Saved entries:
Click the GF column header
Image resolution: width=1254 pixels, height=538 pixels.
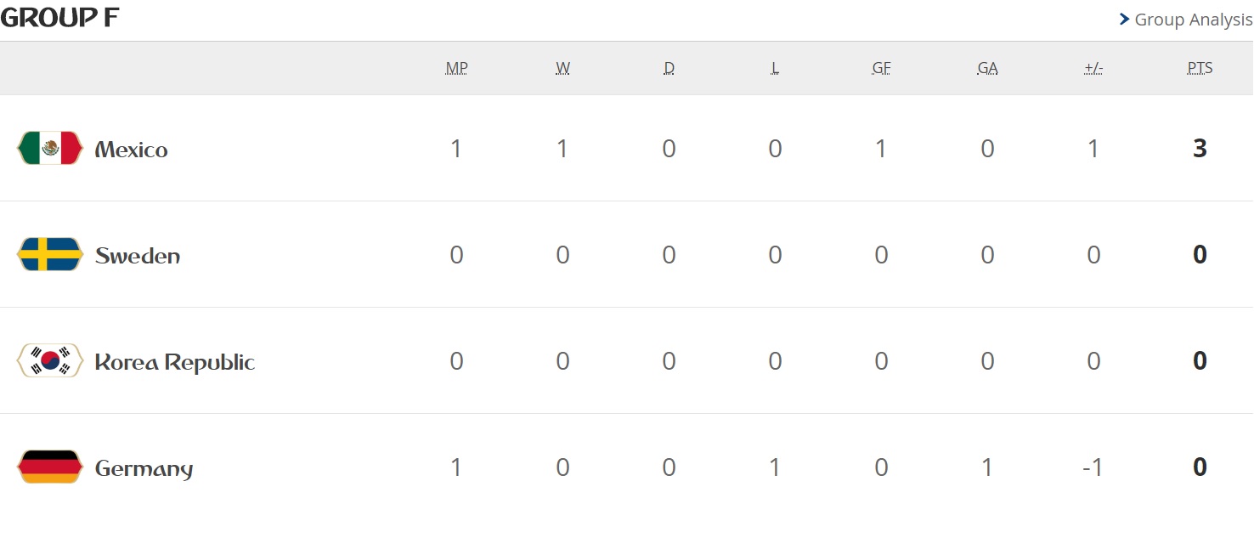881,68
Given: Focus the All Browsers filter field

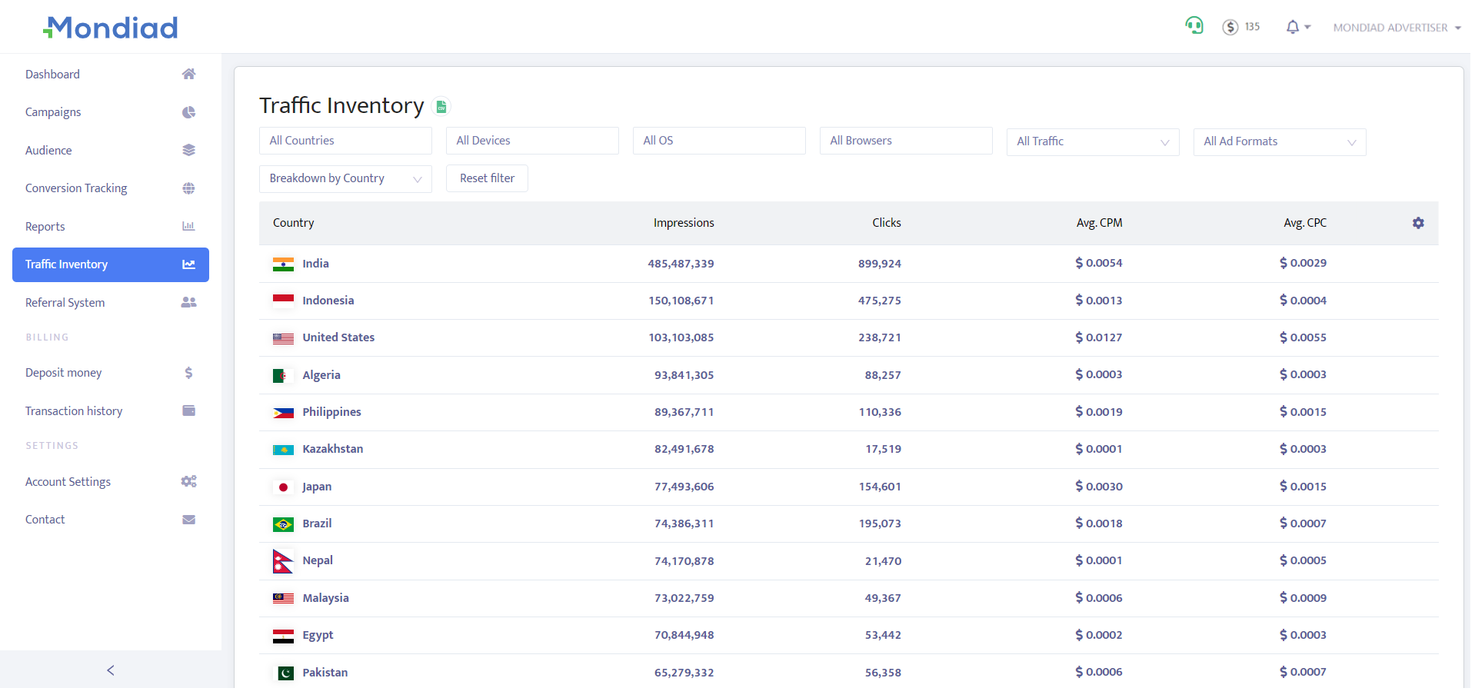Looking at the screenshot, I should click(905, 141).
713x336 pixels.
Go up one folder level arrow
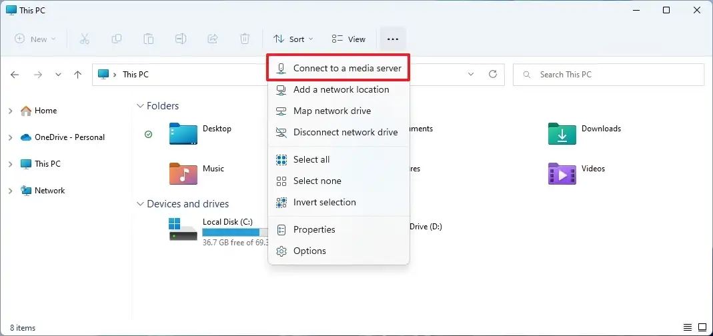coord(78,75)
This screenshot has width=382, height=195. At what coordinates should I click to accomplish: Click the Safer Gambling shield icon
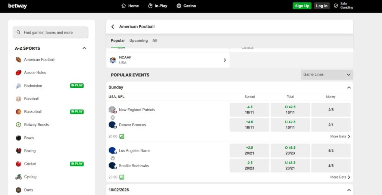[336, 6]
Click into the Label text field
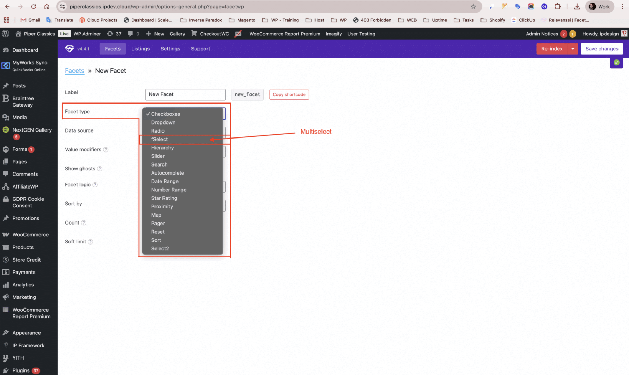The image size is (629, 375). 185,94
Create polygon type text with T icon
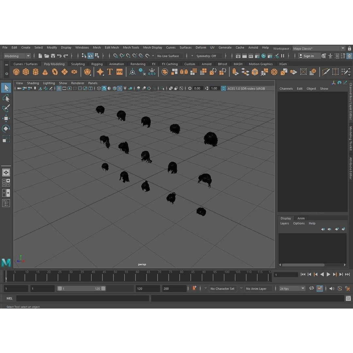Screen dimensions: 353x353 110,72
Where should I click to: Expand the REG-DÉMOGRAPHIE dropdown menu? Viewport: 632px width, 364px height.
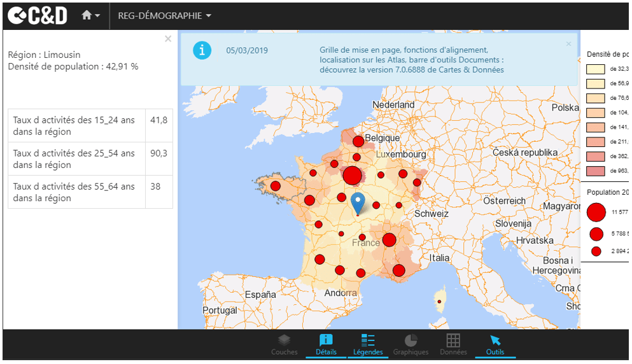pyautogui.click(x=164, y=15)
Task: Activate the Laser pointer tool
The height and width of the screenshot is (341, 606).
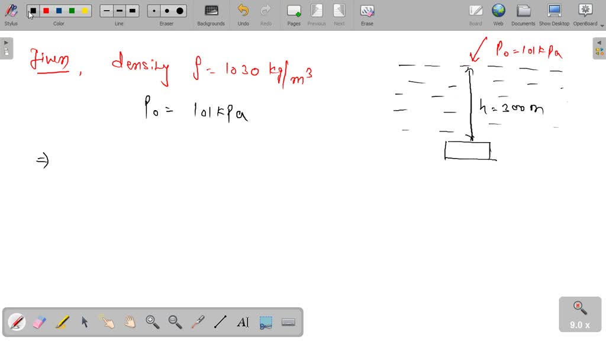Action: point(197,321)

Prompt: The copy must start at the line containing "Task: Activate the Laser pointer tool" and end at the last line of the records, matching each line exactly and holding no pictures.

Exercise response:
Task: Activate the Laser pointer tool
The height and width of the screenshot is (341, 606).
Action: point(197,321)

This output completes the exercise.